A Guide to How Your Sleeping Position Affects Your Health

Feb
10

Whether you sleep on memory foam or an organic mattress, whether you sleep alone or with a partner, your sleep position plays a vital role in determining the quality of your slumber.

But did you know that it can also affect your overall health?

We sleep in various positions, including on our stomach, side and back. But there’s one dominant pose – generally the one in which we wake up – that’s considered our sleeping position. It affects everything, from our brain to our gut. In fact, it’s significant to how our bodies eliminate waste and fight pain.

Read this post to learn how your sleeping position can affect your well-being.

Different Sleep Positions (and How They Affect Our Health)

Your sleeping position matters to your health. That’s why it’s important to reassess what happens to your body after you turn out the light. Here’s a guide to help you understand how your sleep posture can influence your welfare.

Side Sleeping

Side sleeping is one of the most common sleeping positions. Generally, side sleepers lean toward fetal or logging, but both postures aid in relaxation. That said, it’s a great position to avoid neck and back pain. However, if you sleep on your side and still experience this type of pain, try changing your pillow. A buckwheat pillow is a comfortable alternative to traditional pillows as it helps keep your head and shoulders aligned with your spine. Let’s look at the effects of side sleeping in detail to understand how it influences health.

Pros of Side Sleeping

  • Left-side sleeping helps people with acid reflux. Gravity works in your favour as your stomach is positioned below your esophagus. So, if you lie on your left side, the stomach and its gastric juices remain lower than the esophagus during sleep.
  • It aids digestion as the small intestine transfers waste to the large intestine through the ileocecal valve in your lower right abdomen. So, when you sleep on your side, there’s no obstruction in the valve and the waste in transferred more easily, thus aiding in bowel movement.
  • When you sleep on your side, your brain’s glymphatic system clears waste more effectively than in other positions. This is an important part of your brain function to guard against neurodegenerative diseases such as Alzheimer’s, Parkinson’s and dementia, by flushing out toxins and harmful proteins.
  • Switching to a side sleeping position (either left or right) can reduce symptoms of snoring and sleep apnea.
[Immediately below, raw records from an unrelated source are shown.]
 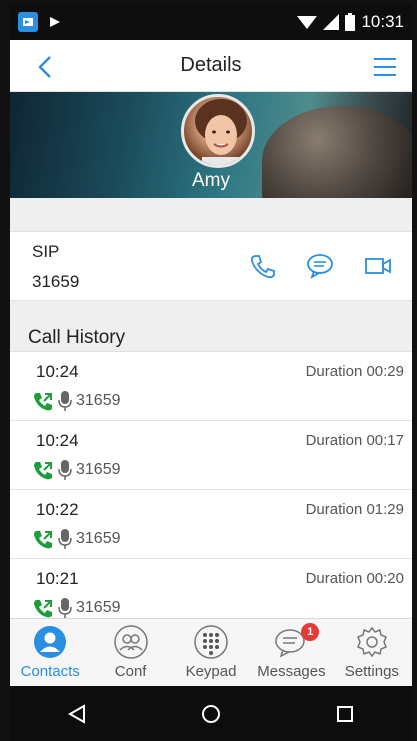 I want to click on phone-icon, so click(x=262, y=267).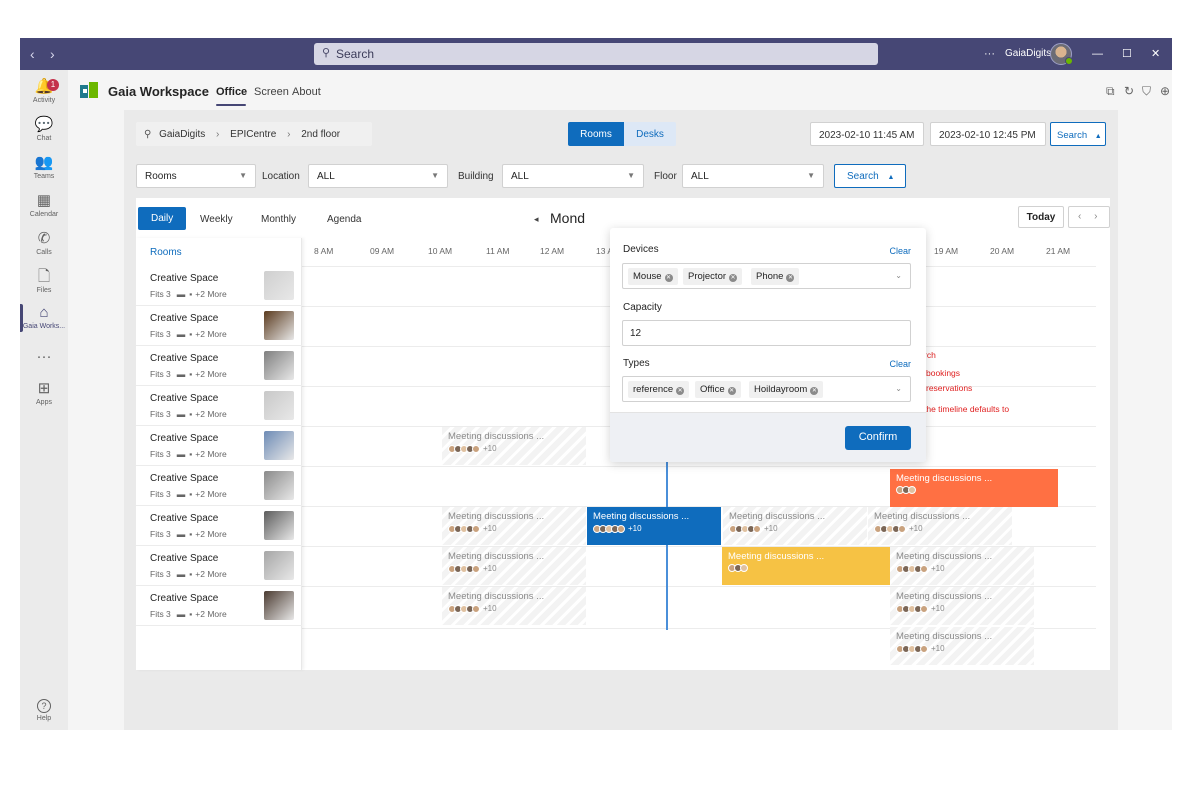 Image resolution: width=1200 pixels, height=788 pixels. Describe the element at coordinates (1041, 217) in the screenshot. I see `today-button: Today` at that location.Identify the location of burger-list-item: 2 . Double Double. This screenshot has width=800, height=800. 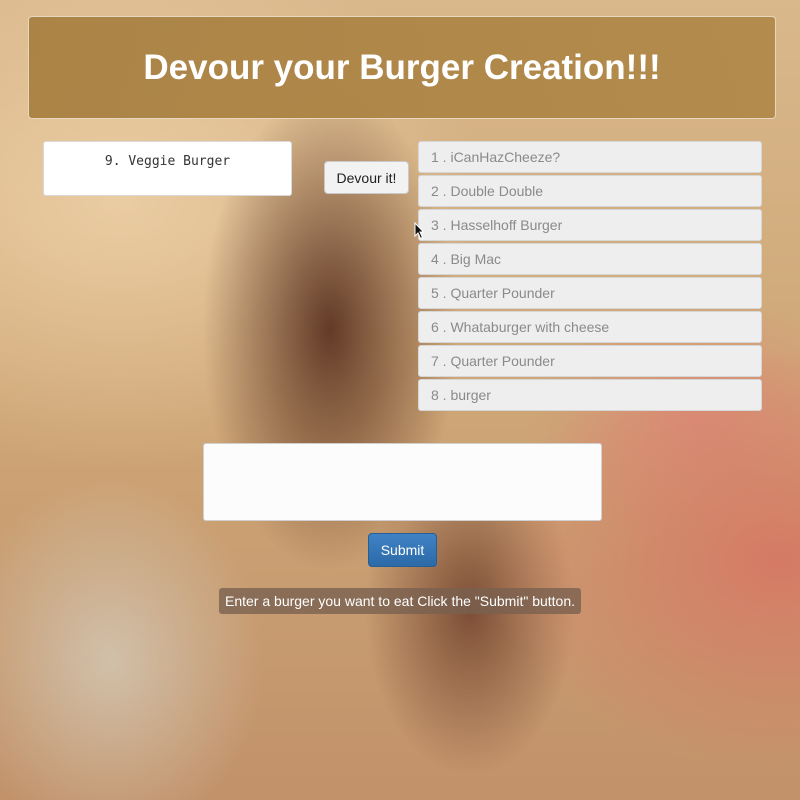
(590, 191).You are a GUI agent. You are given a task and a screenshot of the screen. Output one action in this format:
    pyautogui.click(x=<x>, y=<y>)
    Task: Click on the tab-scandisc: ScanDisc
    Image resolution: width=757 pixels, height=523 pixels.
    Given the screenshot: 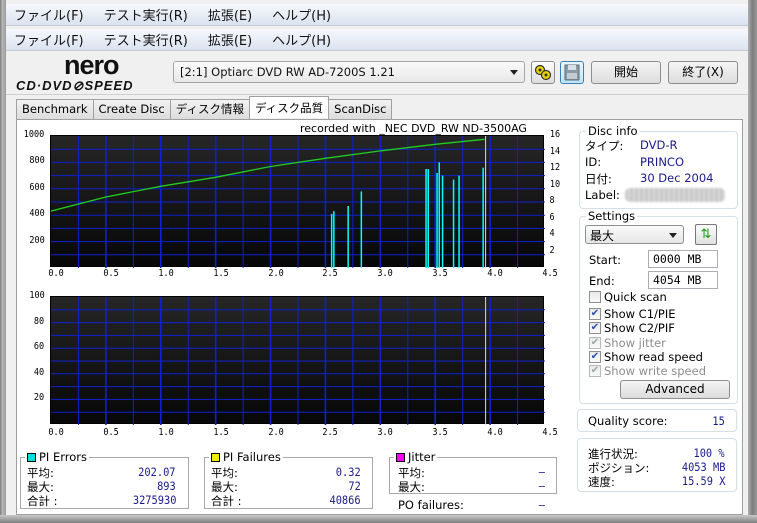 What is the action you would take?
    pyautogui.click(x=360, y=109)
    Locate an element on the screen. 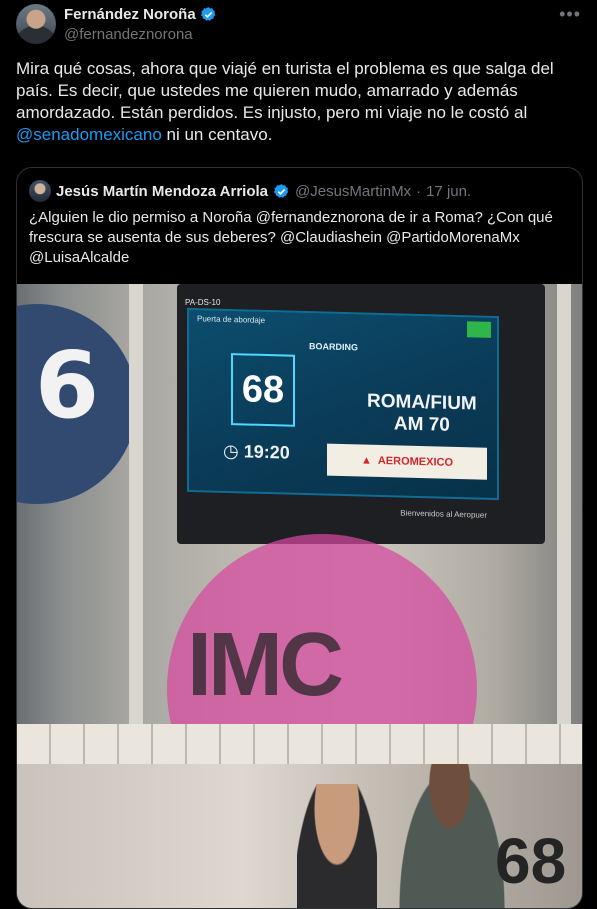 The height and width of the screenshot is (909, 597). screen-header: Puerta de abordaje is located at coordinates (232, 320).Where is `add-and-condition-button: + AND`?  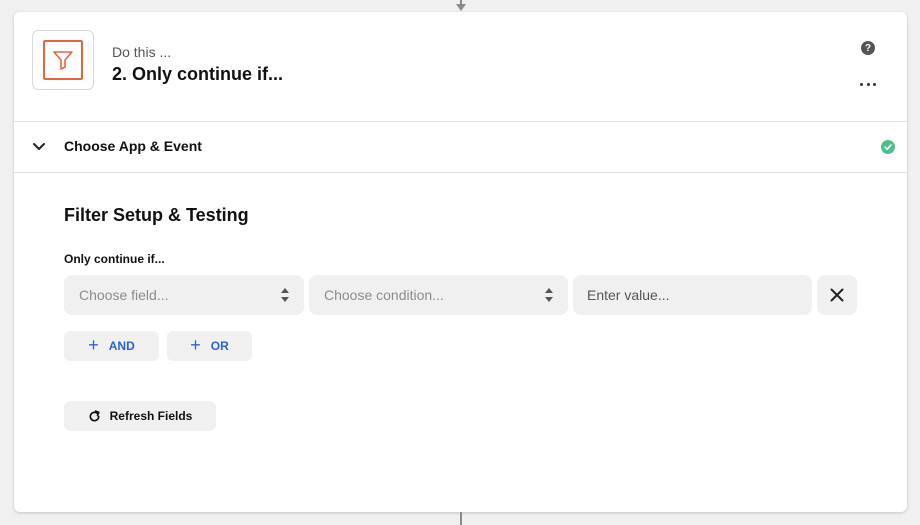 add-and-condition-button: + AND is located at coordinates (112, 346).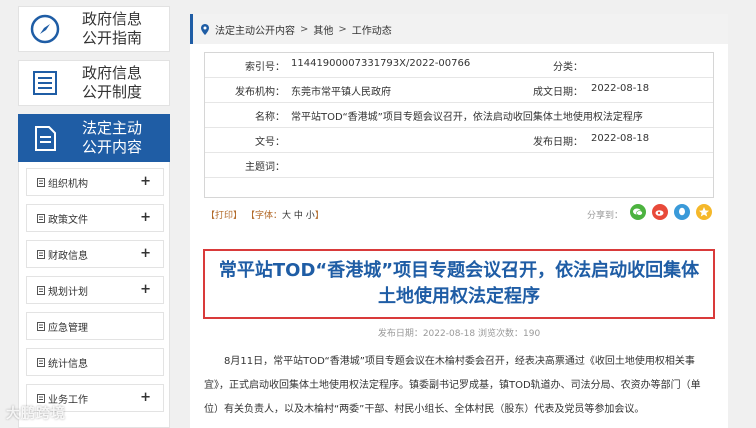 The height and width of the screenshot is (428, 756). Describe the element at coordinates (459, 170) in the screenshot. I see `meta-row-keywords: 主题词：` at that location.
This is because it keeps your tongue from falling into your throat and obstructing your airway.

Cons of Side Sleeping

  • Sleeping on one side for the entire night can cause pain in other areas, like arms and shoulders.
  • It can lead to discomfort in your jaw as putting pressure on it during sleep can leave it sore in the morning.

 

Best Pillow for Side Sleeper

Back Sleeping

Sleeping on your back keeps your spine aligned. This is especially true if you have a pillow that conforms to your head and prevents your chin from tilting too far down in your chest.

This sleep posture also takes the pressure off your shoulders and jaw, thus keeping your body in a resting position. If you’re injured, back sleeping can lessen compression and pain. Let’s look at its advantages and disadvantages.

Pros of Back Sleeping

  • Like side sleeping, back sleeping is also a great position to get rid of acid reflux. As your stomach is lower than your esophagus, it prevents food and stomach fluids from crawling up your digestive tract during sleep.
  • It puts less pressure on your internal organs as your body is in a straight line and none of them are pressed or stretched.
  • When you sleep on your back, you’re not crunching your face into the pillow which creates lines that can turn into wrinkles. So, back sleepers should be less worried about these signs of aging.

Cons of Back Sleeping

  • People who snore or have obstructive sleep apnea can aggravate their symptoms by sleeping on their back as it puts their tongue into a position that can block their airways.
  • Sleeping supine can lead to lower back pain in some people as your upper body remains aligned whereas your lower body is likely to sink and arch your lower spine. Putting a pillow beneath your knees can help maintain your body’s curve. It’s advisable to buy an organic mattress with firm support that can contour to your body.

Stomach Sleeping

Sleeping on your belly is the worst sleeping position. Stomach sleeping can lead to several health issues, as much of your body weight is centred here.

Let’s discuss its pros and cons.

Pros of Stomach Sleeping

  • In some cases, stomach sleeping can ease snoring and sleep apnea symptoms as your airways are more open if you sleep face down.

Cons of Stomach Sleeping

  • It strains your spine in the wrong direction, thus causing neck and back pain. This happens because the majority of your body weight is around your middle and sleeping on your belly pushes your core further into the mattress, thus pushing your spine out of alignment.
  • This sleep posture puts pressure on your muscles, joints and organs, especially if you’re overweight.
  • When pressure builds up on muscles and joints, you spend more time shifting positions, trying to stay comfortable. This leads to disturbed, lower quality sleep.

Whether it’s on your side, back or stomach, the best sleep position is the one that helps you fall asleep. But you can’t deny each one’s effects on your overall well-being. That’s why it’s important to adjust your sleep posture with the help of comfortable pillows and an organic mattress. In this way, your body’s alignment isn’t disturbed and you get a good night’s sleep.